-- DATA UNDER STUDY follows --
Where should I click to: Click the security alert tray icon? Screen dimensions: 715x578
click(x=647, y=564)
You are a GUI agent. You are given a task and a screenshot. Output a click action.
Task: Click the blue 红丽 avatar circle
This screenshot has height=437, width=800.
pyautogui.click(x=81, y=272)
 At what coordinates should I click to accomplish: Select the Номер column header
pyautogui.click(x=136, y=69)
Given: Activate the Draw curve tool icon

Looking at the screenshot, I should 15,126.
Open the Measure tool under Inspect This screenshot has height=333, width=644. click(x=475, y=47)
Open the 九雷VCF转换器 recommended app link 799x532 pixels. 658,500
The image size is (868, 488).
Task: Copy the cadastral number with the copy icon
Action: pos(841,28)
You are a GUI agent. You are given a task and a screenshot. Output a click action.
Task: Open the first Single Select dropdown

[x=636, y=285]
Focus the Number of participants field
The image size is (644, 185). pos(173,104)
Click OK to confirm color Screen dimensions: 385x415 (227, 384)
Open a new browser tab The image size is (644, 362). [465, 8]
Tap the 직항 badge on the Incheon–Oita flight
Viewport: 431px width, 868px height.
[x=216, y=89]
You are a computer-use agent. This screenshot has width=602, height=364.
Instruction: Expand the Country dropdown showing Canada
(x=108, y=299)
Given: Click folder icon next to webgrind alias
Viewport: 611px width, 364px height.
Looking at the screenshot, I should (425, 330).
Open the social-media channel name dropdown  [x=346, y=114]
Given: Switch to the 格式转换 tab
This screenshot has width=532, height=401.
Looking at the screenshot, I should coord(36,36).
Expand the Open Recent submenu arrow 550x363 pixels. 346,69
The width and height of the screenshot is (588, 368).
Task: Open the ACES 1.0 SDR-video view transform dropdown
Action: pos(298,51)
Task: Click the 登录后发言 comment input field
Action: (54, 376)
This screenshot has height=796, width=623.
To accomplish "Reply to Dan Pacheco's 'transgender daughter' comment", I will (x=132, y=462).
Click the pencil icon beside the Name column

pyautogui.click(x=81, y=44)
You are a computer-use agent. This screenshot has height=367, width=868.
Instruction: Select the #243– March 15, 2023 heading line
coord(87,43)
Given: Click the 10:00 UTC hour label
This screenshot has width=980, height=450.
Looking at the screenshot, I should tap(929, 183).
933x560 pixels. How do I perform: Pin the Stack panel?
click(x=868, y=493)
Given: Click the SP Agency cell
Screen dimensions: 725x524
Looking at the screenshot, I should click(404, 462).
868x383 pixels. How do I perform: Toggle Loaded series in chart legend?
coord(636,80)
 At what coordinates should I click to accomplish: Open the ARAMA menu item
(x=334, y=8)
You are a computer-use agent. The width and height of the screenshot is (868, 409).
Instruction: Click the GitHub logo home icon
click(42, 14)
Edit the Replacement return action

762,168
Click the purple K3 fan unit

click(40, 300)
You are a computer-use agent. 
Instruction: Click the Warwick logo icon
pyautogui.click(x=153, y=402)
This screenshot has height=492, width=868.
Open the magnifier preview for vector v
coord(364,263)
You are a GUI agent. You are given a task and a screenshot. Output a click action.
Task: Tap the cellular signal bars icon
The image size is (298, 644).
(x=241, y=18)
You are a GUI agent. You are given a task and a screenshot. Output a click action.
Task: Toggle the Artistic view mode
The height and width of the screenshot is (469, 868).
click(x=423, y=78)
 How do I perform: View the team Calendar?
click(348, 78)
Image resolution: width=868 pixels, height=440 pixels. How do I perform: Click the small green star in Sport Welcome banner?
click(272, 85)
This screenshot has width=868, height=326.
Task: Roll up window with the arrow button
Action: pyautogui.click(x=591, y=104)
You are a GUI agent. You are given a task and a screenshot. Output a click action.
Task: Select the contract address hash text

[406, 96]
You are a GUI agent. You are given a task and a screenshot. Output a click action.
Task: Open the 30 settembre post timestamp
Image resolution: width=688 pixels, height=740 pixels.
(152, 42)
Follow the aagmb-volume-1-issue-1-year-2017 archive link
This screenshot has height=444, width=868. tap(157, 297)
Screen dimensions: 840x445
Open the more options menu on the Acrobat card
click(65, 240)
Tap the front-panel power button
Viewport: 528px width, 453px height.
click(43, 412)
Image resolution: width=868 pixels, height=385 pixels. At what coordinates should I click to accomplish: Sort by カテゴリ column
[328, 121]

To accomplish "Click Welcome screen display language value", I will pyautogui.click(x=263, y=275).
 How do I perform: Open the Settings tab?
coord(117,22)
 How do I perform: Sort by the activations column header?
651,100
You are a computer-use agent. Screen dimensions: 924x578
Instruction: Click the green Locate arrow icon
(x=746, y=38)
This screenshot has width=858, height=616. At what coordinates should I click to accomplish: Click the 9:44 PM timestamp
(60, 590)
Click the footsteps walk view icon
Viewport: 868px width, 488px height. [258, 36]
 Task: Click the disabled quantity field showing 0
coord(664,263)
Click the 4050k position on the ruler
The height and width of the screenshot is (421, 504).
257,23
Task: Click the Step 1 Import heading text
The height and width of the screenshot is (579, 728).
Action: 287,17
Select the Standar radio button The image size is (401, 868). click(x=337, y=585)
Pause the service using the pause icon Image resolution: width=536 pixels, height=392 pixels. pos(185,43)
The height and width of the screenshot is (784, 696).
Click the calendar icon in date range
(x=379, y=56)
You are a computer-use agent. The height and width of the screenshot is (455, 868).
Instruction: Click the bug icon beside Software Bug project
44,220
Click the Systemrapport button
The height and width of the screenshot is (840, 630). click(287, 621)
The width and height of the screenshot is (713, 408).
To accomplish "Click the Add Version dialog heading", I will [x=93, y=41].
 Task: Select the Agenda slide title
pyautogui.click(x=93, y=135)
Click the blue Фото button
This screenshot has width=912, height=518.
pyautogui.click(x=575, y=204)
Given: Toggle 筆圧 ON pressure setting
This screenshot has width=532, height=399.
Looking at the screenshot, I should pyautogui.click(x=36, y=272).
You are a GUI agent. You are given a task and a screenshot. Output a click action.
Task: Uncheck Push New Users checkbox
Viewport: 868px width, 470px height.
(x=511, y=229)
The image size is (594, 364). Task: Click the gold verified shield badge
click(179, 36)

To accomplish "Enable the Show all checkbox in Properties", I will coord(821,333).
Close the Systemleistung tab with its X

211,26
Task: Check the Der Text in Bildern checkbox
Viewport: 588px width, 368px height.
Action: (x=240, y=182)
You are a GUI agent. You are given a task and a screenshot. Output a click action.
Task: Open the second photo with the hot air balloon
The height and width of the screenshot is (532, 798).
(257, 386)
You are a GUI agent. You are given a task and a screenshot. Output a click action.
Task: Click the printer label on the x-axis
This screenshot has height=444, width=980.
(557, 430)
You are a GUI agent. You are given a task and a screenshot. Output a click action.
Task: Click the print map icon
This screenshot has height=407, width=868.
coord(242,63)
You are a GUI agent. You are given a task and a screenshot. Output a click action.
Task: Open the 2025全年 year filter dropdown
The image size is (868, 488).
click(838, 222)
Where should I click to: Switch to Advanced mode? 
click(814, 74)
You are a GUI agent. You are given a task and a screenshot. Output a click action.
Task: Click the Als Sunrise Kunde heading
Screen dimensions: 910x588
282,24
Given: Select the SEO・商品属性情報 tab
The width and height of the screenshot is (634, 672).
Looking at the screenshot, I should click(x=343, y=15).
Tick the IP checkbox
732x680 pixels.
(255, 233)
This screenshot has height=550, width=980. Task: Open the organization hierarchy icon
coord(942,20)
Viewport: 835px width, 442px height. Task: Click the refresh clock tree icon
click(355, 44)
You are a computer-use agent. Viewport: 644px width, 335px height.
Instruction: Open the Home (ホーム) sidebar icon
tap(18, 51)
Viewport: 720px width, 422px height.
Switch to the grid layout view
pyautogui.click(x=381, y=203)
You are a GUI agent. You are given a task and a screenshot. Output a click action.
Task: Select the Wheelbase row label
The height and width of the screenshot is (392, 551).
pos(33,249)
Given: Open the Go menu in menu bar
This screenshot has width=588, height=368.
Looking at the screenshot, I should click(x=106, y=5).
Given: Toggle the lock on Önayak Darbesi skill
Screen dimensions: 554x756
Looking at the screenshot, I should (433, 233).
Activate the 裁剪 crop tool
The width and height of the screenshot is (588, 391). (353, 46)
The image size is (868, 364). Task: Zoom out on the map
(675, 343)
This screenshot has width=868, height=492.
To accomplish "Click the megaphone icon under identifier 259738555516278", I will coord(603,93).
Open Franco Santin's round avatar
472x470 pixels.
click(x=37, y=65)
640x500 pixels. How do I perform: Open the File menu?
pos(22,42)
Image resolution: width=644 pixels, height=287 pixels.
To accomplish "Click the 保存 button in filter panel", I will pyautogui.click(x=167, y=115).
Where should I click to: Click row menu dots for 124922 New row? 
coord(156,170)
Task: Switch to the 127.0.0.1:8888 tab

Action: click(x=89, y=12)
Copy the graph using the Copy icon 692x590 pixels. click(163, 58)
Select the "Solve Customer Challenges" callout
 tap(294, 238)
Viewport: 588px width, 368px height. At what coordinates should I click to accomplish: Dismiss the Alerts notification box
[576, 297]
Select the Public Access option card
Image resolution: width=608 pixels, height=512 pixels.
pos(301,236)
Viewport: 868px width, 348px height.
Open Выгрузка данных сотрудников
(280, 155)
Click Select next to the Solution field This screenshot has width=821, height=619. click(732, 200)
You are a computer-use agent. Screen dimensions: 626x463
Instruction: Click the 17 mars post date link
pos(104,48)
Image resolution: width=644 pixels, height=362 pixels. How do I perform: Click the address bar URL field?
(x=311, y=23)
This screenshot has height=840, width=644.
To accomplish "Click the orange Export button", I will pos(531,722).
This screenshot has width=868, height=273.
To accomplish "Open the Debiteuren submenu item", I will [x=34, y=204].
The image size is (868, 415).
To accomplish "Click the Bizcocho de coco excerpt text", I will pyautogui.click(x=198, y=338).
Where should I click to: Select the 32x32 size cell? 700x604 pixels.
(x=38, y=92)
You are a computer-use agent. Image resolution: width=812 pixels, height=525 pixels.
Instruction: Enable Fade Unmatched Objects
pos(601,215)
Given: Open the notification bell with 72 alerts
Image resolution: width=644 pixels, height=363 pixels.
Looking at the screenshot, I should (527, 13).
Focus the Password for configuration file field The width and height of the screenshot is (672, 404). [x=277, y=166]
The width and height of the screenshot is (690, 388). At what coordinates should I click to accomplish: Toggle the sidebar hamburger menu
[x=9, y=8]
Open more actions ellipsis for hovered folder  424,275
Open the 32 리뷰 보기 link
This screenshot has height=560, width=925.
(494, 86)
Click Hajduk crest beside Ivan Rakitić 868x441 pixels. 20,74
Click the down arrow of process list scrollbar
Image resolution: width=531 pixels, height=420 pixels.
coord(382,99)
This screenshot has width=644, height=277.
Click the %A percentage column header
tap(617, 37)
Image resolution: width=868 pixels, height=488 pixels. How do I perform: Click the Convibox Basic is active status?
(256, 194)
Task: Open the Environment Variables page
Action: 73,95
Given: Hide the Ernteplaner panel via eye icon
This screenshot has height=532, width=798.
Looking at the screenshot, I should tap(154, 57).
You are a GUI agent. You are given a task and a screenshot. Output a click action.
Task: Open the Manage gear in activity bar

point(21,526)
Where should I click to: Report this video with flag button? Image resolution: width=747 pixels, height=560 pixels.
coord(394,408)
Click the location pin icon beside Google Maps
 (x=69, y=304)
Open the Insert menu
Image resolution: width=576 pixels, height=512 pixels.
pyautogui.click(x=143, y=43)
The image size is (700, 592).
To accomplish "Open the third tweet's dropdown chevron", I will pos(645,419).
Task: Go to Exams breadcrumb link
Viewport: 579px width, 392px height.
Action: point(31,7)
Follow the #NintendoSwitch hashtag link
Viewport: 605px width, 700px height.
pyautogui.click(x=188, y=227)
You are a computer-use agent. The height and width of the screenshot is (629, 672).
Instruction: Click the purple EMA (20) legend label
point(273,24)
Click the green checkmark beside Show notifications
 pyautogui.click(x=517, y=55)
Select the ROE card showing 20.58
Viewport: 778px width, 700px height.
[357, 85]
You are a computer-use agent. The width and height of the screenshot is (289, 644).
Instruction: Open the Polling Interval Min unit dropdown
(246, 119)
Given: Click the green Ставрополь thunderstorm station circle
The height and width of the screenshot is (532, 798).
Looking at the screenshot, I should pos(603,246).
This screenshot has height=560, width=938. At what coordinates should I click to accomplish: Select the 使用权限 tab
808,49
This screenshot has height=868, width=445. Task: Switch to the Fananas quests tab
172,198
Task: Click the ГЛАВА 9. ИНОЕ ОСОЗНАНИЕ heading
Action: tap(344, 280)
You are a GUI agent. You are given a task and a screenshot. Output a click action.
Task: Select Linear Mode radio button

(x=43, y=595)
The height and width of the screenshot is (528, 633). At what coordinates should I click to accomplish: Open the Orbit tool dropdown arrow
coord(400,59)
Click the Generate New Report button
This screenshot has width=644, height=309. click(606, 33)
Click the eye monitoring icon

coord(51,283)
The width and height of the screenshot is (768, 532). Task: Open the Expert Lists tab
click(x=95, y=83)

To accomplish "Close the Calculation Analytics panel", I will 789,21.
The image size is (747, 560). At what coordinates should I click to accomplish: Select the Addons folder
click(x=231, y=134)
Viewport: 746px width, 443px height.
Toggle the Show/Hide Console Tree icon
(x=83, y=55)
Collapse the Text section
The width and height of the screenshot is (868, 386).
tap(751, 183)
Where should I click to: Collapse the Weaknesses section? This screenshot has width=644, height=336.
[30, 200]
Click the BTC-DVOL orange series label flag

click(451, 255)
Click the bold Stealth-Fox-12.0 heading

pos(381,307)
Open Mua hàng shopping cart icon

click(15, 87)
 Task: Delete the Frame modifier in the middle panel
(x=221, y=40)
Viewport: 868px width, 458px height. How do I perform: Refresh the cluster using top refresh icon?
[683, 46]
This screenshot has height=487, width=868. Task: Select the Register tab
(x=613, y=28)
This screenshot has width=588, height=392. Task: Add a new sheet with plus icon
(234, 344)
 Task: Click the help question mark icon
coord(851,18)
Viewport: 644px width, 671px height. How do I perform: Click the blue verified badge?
-- DATA UNDER STUDY concluded --
TASK: What lines above contain the word "filter"? Please copy each one.

SOLUTION TO THE EXERCISE:
Task: Open the 2025全年 year filter dropdown
To accomplish "Click the 保存 button in filter panel", I will pyautogui.click(x=167, y=115).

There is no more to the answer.